▸ EXERCISE BRIEF: Print only what runs from the line that includes "Screen dimensions: 897x322" to the end of the listing, word for word, and do not include any pictures.

▸ DATA SUPPLIED:
##########
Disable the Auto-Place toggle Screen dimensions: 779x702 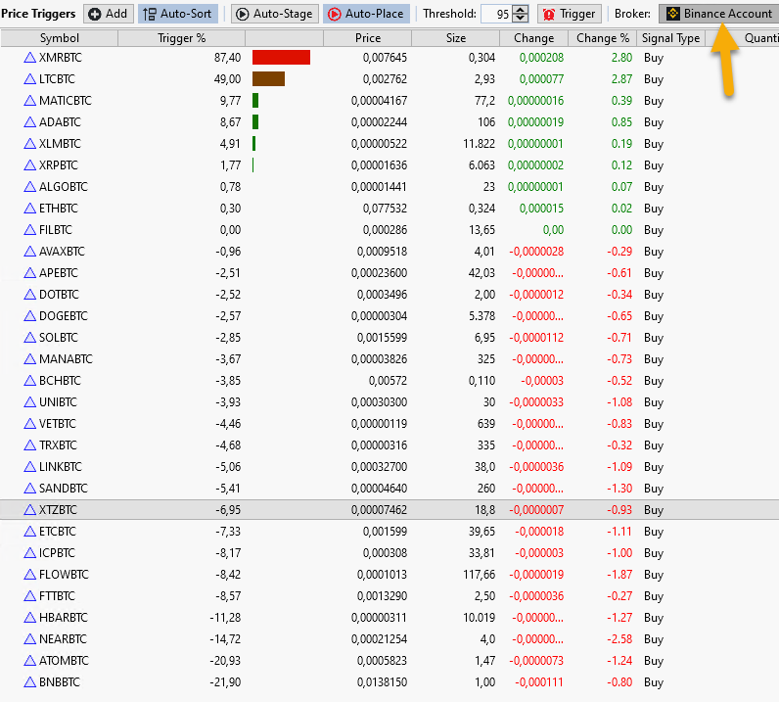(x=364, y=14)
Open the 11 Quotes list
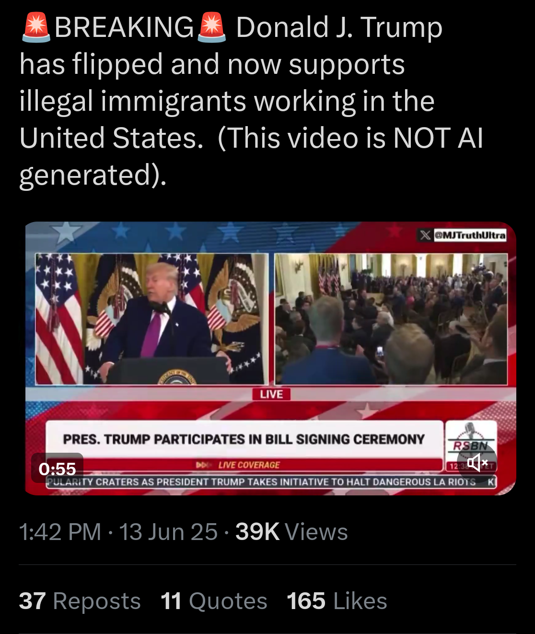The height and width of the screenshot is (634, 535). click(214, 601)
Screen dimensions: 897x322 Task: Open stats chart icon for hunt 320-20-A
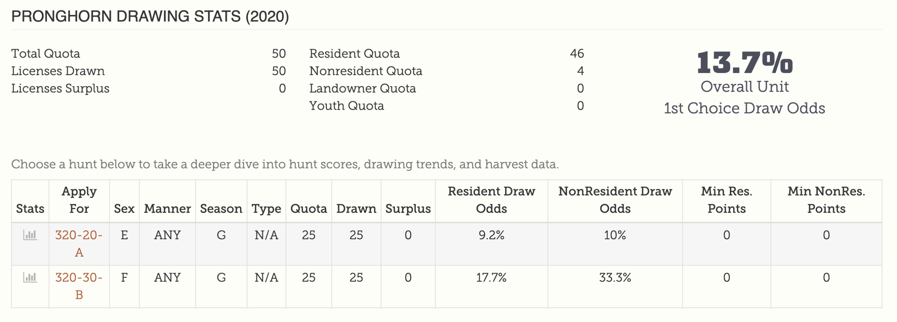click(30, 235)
##########
▸ THE COMPLETED TASK:
Screen dimensions: 897x322 Task: Open stats chart icon for hunt 320-20-A
click(30, 235)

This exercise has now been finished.